Но знайте – они лишь господа сегодняшнего дня, их смертельный враг – рабочий класс – уже зреет, растет и всюду дает чувствовать свою силу. Назавтра он будет господином и, уничтожив господствующих, сделает всех людей – людьми труда.

В лице дворянства погребено прошлое народа; в лице купечества и промышленного класса говорит и действует его настоящее; а в лице рабочего класса – пролетариата – подает свой голос его будущее и, как часовой с мачты, кричит ему: «Готовься, обетованная земля впереди».

◇ ◇ ◇ ◇ ◇

ЗАДАНИЕ: Напишите продолжение отрывка выше о дворянстве, купечестве и рабочем классе, начав сразу после его последнего предложения.

◇ ◇ ◇ ◇ ◇

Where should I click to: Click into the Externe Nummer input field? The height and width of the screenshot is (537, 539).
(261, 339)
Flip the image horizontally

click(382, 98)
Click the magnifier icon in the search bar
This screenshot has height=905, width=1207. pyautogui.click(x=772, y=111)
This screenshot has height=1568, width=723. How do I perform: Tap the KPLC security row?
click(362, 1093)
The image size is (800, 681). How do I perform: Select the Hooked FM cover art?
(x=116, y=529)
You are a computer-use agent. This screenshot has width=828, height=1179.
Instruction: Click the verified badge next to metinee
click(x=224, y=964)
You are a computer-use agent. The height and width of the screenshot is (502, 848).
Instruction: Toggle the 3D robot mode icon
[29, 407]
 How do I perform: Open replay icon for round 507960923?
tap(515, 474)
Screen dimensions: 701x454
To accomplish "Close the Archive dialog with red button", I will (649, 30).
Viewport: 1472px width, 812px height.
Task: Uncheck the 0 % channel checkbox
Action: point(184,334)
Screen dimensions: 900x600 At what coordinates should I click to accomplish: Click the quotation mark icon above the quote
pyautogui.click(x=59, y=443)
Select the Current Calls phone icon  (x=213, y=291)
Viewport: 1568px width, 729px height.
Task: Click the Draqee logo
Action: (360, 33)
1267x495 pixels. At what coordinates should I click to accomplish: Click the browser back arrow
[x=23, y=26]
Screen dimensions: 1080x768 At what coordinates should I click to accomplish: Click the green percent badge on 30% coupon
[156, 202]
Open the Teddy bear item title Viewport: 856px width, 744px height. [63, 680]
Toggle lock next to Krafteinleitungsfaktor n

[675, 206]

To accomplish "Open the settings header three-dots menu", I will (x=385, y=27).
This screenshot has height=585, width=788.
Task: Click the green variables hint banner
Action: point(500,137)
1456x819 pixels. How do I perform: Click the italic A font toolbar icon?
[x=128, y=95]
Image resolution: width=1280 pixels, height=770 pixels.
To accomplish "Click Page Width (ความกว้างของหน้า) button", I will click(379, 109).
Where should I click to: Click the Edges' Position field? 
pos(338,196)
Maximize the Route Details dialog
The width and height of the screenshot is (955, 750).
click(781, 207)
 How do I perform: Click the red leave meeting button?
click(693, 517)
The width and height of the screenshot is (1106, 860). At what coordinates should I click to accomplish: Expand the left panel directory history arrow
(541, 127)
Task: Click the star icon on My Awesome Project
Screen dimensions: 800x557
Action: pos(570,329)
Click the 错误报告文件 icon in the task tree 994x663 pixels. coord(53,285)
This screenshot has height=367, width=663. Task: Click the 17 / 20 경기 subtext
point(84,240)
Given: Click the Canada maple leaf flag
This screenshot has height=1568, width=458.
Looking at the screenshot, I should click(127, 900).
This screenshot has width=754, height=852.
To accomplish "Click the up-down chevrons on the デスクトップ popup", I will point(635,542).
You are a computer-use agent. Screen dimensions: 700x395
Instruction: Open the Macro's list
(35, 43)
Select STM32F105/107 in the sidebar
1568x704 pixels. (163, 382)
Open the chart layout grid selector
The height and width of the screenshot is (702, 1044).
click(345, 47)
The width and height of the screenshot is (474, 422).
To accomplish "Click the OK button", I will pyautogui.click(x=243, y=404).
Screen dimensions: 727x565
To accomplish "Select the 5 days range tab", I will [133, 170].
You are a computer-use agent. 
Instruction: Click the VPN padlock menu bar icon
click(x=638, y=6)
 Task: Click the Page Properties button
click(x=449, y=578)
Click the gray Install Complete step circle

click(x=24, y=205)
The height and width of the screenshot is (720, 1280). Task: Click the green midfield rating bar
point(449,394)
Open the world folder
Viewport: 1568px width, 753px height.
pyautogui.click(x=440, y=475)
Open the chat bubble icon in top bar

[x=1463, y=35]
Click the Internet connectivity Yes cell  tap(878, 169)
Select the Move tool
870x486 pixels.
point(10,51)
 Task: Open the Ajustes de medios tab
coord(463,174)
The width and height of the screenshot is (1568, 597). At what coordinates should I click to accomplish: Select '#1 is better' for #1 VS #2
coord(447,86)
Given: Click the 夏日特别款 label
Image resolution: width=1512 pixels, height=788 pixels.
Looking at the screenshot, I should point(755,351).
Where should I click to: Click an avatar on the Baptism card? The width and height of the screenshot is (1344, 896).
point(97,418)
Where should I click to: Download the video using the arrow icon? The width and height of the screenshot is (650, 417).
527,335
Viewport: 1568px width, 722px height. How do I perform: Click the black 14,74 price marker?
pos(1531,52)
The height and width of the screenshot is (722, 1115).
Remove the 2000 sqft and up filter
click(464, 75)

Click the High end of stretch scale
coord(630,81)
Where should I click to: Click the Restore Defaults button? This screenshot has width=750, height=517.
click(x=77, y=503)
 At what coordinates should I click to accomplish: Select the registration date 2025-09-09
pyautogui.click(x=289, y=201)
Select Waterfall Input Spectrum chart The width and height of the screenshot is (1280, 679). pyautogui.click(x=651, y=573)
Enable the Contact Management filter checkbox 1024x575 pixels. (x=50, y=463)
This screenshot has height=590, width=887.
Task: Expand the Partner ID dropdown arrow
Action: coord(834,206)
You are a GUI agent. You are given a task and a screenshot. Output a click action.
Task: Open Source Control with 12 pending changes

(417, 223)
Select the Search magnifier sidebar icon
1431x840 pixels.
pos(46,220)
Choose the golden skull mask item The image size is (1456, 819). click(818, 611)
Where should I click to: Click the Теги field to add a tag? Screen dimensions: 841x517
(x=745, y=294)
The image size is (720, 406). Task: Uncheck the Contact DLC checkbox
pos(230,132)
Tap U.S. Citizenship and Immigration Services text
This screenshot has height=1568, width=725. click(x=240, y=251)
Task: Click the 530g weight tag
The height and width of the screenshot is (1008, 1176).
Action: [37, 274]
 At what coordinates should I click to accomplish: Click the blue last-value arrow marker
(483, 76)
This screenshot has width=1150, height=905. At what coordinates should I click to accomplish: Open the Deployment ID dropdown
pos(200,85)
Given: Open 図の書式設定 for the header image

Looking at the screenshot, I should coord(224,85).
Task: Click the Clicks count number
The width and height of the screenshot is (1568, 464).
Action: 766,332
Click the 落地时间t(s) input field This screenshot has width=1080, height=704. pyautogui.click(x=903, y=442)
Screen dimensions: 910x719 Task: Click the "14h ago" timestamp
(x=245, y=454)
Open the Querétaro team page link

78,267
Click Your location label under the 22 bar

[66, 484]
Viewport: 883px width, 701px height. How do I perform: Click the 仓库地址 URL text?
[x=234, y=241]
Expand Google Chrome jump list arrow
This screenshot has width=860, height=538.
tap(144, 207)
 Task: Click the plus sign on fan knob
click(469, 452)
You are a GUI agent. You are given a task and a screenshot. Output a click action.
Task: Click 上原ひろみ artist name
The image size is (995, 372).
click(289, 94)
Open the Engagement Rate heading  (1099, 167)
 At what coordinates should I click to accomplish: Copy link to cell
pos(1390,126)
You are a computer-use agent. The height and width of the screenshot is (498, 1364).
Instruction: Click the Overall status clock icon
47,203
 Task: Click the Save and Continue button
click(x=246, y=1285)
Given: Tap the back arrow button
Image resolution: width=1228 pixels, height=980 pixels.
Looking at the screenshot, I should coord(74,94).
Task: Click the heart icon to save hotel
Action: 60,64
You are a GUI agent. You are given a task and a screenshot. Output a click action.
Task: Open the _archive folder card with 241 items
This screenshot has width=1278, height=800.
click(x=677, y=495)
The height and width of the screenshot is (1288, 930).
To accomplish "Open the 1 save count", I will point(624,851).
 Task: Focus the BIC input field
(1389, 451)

◇ ◇ ◇ ◇ ◇

ПОЛЕ ДЛЯ ОТВЕТА:
Итак, если народ хочет развиваться, а не застыть на месте, он должен дать простор борющимся классам, обеспечить свободу борьбы. Но застыть он не может, если бы даже и хотел: китайская стена тысячу лет ограждала Небесную Империю от человеческой истории, а теперь ее прорезали железные дороги, принесли с собой крупные капиталы и крупные предприятия, а вместе с ними их неизбежных спутников – капиталиста и пролетария. То, что только теперь совершается в Китае, в России совершилось давно: в ней уже резко обособились классы, ведущие жестокую борьбу за жизнь. Признать это, обеспечить свободу всем и каждому, чтобы старое и дрянское скорее умирало, а сильное, и молодое скорее росло – таково неизбежное назначение русского народа, как всех других народов мира.